Public Safety Officials Discuss Resources for Battling PTSD
Emergency responders have intense and stressful jobs, so it is important that they have the right mindset.
South Central College Fire and Rescue Bob Eastham said this year's Firefighter Expo introduced new classes focused on mental health and PTSD.
"Public Safety is now starting to realize that this is something that's affecting our people, and our brothers and sisters and fire and EMS and law enforcement," said Eastham. " And it's for us to take action and start to take care of ourselves."
Mankato Department of Public Safety's Deputy Director of Fire Jeff Bengtson said a 2016 CDC study, showed that suicide rates for firefighters and police officers were over two times the national average.

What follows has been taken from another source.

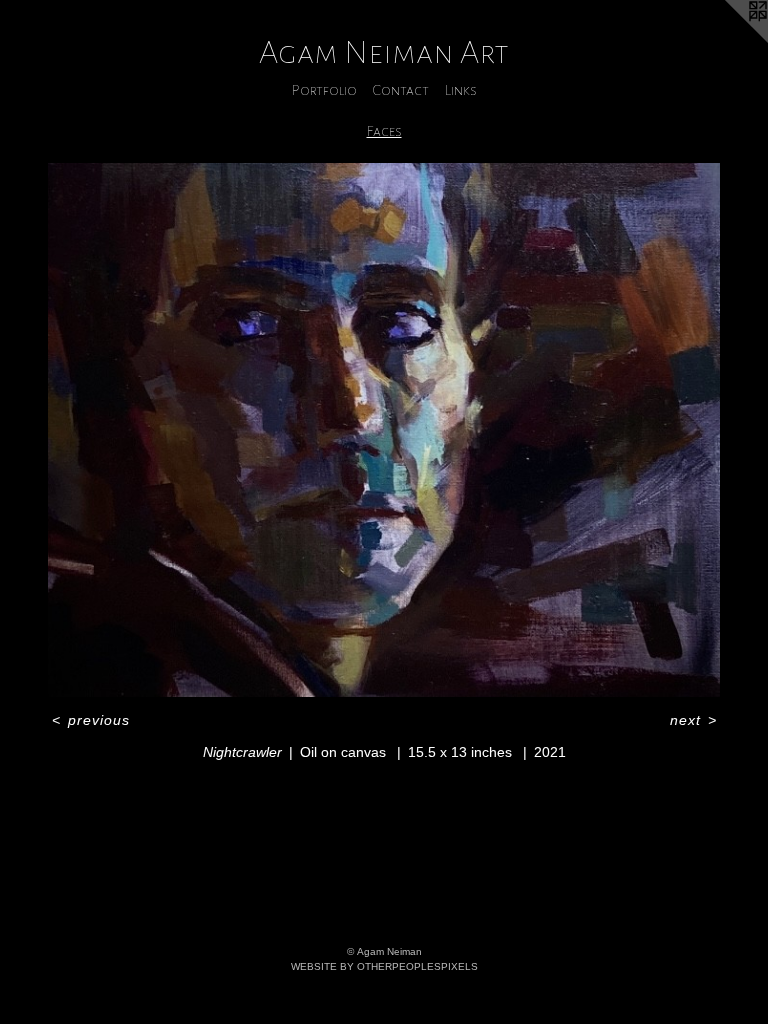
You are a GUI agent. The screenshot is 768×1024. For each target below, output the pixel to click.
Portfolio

Studies like this have caught the attention of departments, who are taking more action.
"One thing that's being done in the state of Minnesota right now is there's a new initiative that started last year, it's called MnFire," said Bengston.
"And that's a group of firefighters effectively, that are trying to provide resources, counseling resources and referral services for firefighters, to make that easy to access, to get help if they need it."
Substance abuse, depression and binge drinking also affect emergency responders at a higher rate than the general population.
Mankato Department of Public Safety's Deputy Director for Police Amy Vokal said there are procedures set up to assist responders.
"We would set up what's called a critical distress debriefing, it's not an internal function on our department," said Vokal. "We have an outside resource that comes in and helps people go through a debriefing that talks about some of those things."
Vokal said coping mechanisms for PTSD are taught in classes and shared during the pre-employment phase.
She also pointed out that traumatic incidents look different to everyone, and that responders can also struggle with personal stressors outside of work.
Officials said departments have taken notice of the issue, and they plan to continue to provide proper resources for those who need it.